The conclusion that the Company’s disclosure controls and procedures are not effective as of December 31, 2007 relates to an ongoing internal review by outside counsel, on behalf of the Audit Committee, into certain payments made in a foreign jurisdiction in which the Company operates, which may present issues under the Foreign Corrupt Practices Act. This review is sufficiently complete to reasonably determine the nature and extent of the matters covered by the internal review. Based on the review, the Chief Executive Officer and Chief Financial Officer have concluded that the Company did not maintain an effective Foreign Corrupt Practices Act compliance program. The Company’s policies and procedures were not sufficient to give reasonable assurance that matters involving potential violations of the FCPA were appropriately identified, reported, and evaluated. As a result of this material weakness, payments were made that were not in accordance with the Company’s policies and procedures.

Internal Control Over Financial Reporting. The same factors considered by the Company’s Chief Executive Officer and Chief Financial Officer in concluding that the Company’s disclosure controls and procedures regarding FCPA compliance matters were not effective have caused those officers to conclude that the Company had a material weakness in internal control over financial reporting with respect to the same FCPA compliance matters. Management’s annual report on internal control over financial reporting is included in Item 8, Financial Statements and Supplementary Data, of this annual report.

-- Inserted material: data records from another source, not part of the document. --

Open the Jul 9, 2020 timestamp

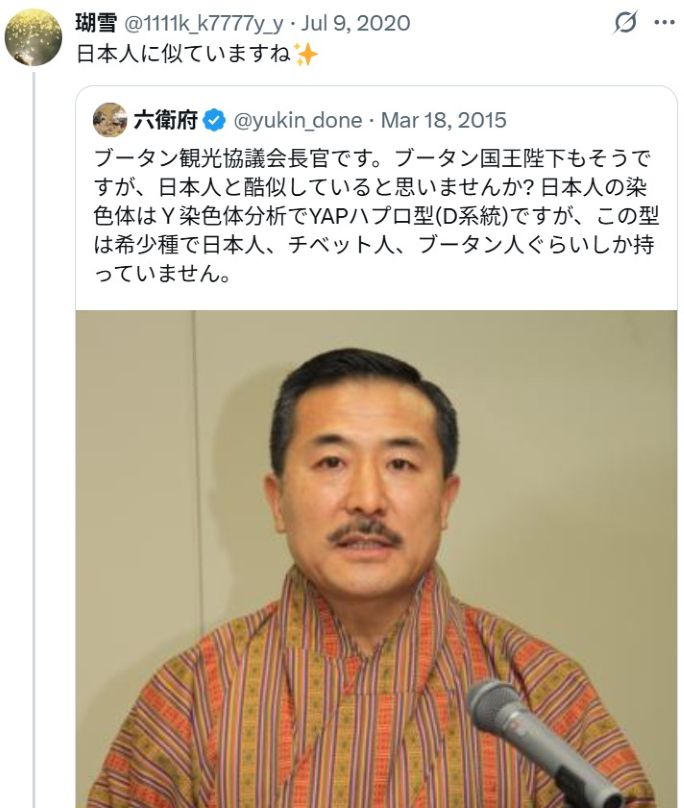(356, 23)
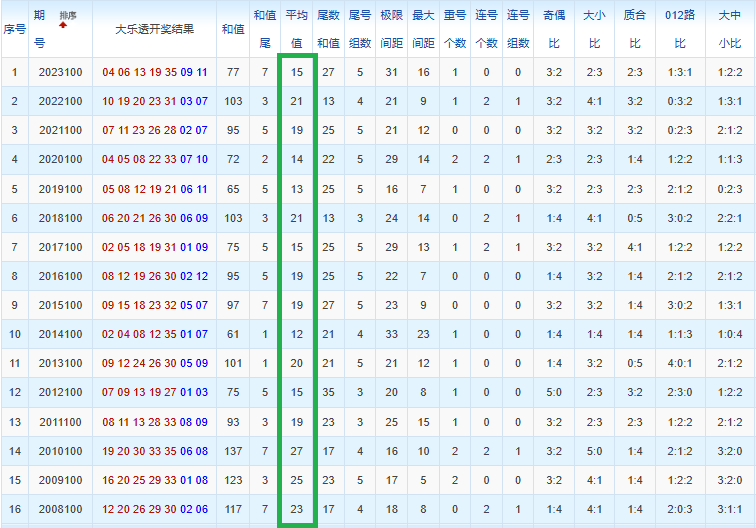Click the 序号 column header

[14, 29]
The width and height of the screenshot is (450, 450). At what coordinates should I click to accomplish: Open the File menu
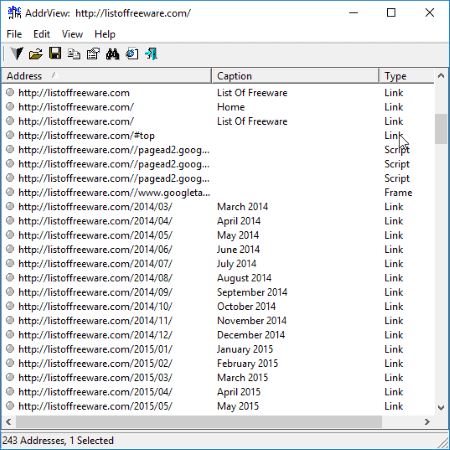click(x=14, y=34)
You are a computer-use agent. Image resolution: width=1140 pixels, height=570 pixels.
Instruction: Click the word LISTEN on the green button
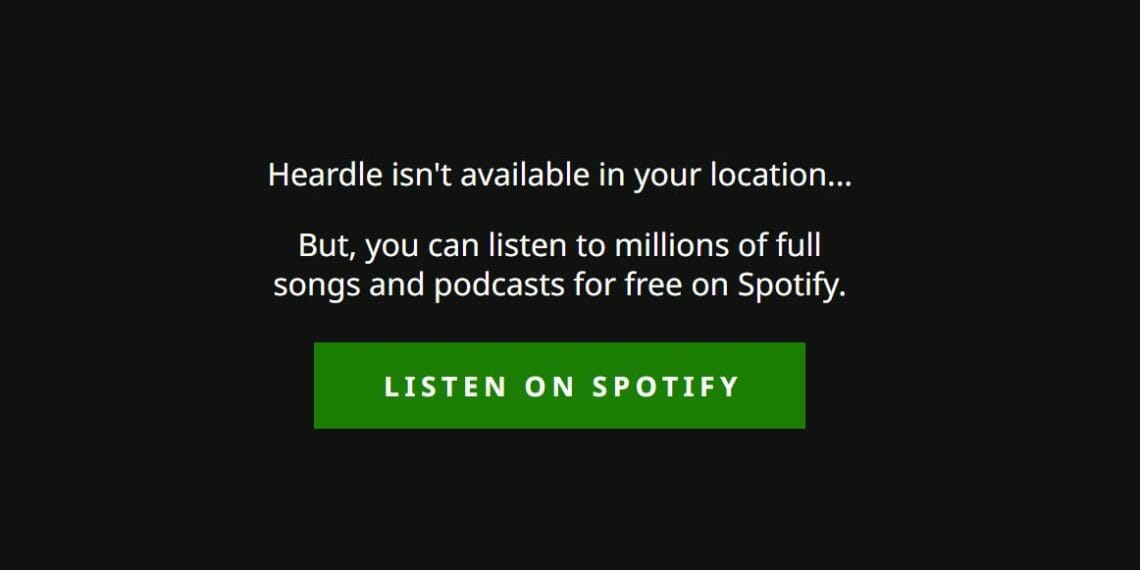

There have been no changes in our internal control over financial reporting that occurred during the three months ended December 31, 2007 that have materially affected, or that are reasonably likely to materially affect, our internal control over financial reporting. However, subsequent to the period covered by this report, and prior to the filing of this report, and given the conclusions on disclosure controls and procedures and internal control over financial reporting expressed above, the Company has embarked on the implementation of changes in its disclosure controls and procedures and internal control over financial reporting in order to give greater assurance of future compliance with the requirements of the FCPA, and to assure that potential FCPA compliance issues are appropriately identified, reported, and evaluated in the future. These changes are expected to include the following:

 

   

Implementation of Company-wide, intensive training of its personnel as to the requirements of the FCPA, including training with respect to those areas of Company operations most likely to raise FCPA compliance concerns; and

 

   

The development and adoption of FCPA compliance protocols and guidelines, to be followed by adoption of a more comprehensive FCPA compliance policy suitable for the Company in light of its worldwide operations, particularly in areas that present challenges to regulatory compliance because of less mature legal frameworks.

 

Item 9B.     Other Information

None.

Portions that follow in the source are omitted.